- **Records**
——

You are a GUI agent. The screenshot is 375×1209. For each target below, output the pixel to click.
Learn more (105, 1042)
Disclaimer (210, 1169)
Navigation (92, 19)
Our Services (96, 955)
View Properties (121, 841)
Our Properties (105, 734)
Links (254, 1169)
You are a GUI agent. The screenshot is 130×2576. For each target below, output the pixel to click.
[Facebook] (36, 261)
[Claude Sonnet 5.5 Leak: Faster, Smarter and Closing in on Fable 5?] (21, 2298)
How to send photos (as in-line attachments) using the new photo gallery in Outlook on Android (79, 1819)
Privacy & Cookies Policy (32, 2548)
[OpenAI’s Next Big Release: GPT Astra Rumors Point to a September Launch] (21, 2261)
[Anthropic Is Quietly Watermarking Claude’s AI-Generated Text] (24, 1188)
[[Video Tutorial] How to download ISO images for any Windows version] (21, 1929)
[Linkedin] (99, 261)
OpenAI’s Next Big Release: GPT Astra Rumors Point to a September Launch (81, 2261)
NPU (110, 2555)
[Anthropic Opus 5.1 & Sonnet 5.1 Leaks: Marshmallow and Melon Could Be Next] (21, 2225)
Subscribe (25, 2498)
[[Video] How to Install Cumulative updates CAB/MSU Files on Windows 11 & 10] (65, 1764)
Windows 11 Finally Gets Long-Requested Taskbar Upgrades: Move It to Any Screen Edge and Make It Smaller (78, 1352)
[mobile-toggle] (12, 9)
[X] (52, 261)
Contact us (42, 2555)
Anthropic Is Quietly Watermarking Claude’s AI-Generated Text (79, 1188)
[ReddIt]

——

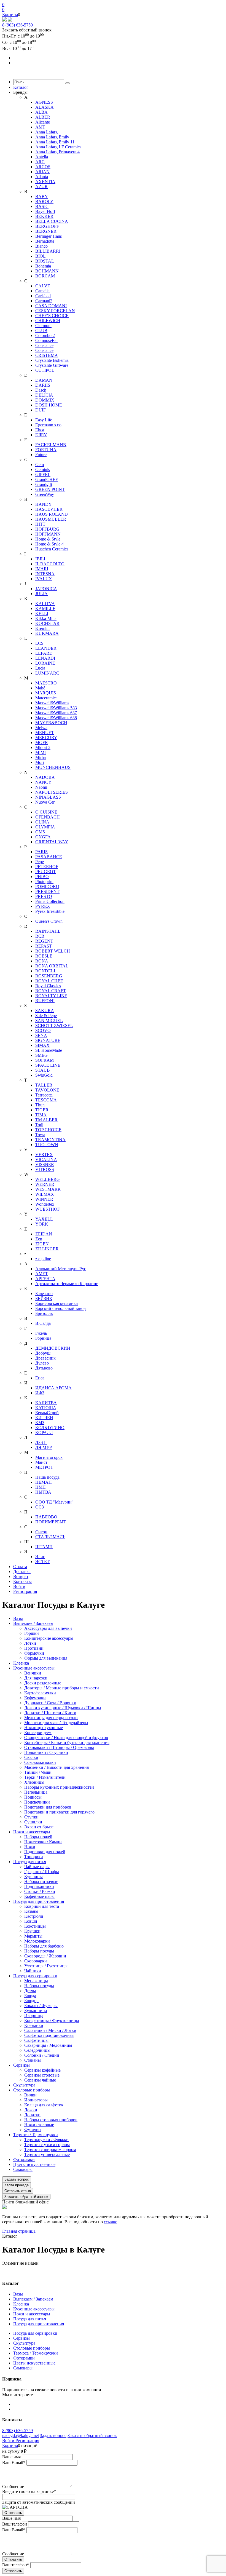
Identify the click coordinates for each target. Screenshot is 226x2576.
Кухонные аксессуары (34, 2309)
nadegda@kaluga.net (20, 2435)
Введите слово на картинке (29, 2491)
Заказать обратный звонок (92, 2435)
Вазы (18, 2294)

——

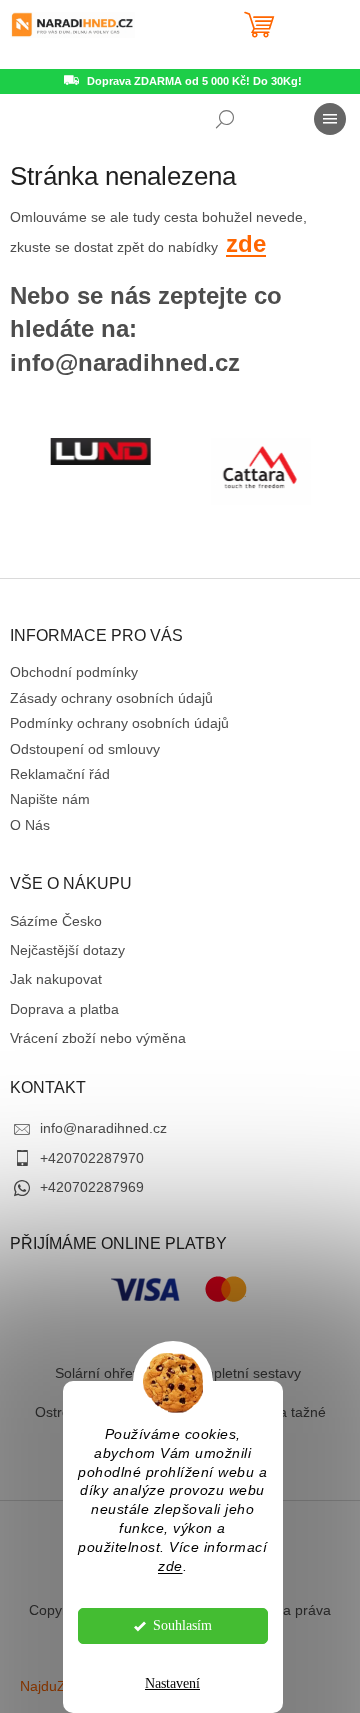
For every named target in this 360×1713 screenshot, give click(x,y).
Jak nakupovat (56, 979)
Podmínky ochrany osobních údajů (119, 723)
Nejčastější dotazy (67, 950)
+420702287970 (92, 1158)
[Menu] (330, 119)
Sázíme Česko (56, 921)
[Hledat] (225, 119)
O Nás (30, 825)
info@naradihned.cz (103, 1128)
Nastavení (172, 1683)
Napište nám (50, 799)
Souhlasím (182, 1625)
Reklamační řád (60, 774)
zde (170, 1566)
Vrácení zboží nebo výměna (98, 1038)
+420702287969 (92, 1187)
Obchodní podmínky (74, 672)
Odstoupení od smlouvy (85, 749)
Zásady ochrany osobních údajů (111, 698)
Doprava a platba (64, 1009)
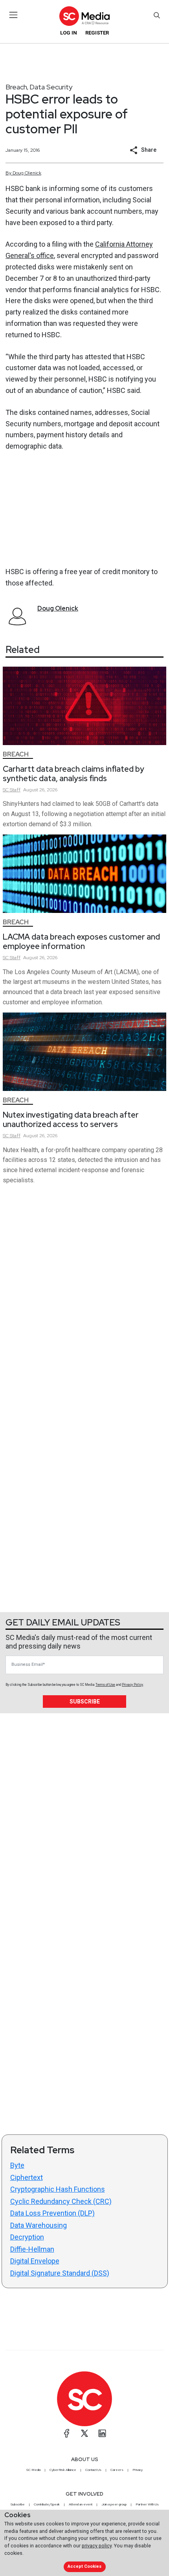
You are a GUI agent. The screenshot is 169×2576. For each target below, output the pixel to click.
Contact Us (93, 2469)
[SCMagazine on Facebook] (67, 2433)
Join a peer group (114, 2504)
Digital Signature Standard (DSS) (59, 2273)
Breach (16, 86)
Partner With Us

——

- **Goal of the exercise**
Everything from the line with "[Hledat] (225, 119)" through the line with "Doprava a platba (64, 1009)" in the listing above must be retyped exactly, with nothing added.

- **Finished exercise**
[Hledat] (225, 119)
O Nás (30, 825)
info@naradihned.cz (103, 1128)
Nastavení (172, 1683)
Napište nám (50, 799)
Souhlasím (182, 1625)
Reklamační řád (60, 774)
zde (170, 1566)
Vrácení zboží nebo výměna (98, 1038)
+420702287969 (92, 1187)
Obchodní podmínky (74, 672)
Odstoupení od smlouvy (85, 749)
Zásady ochrany osobních údajů (111, 698)
Doprava a platba (64, 1009)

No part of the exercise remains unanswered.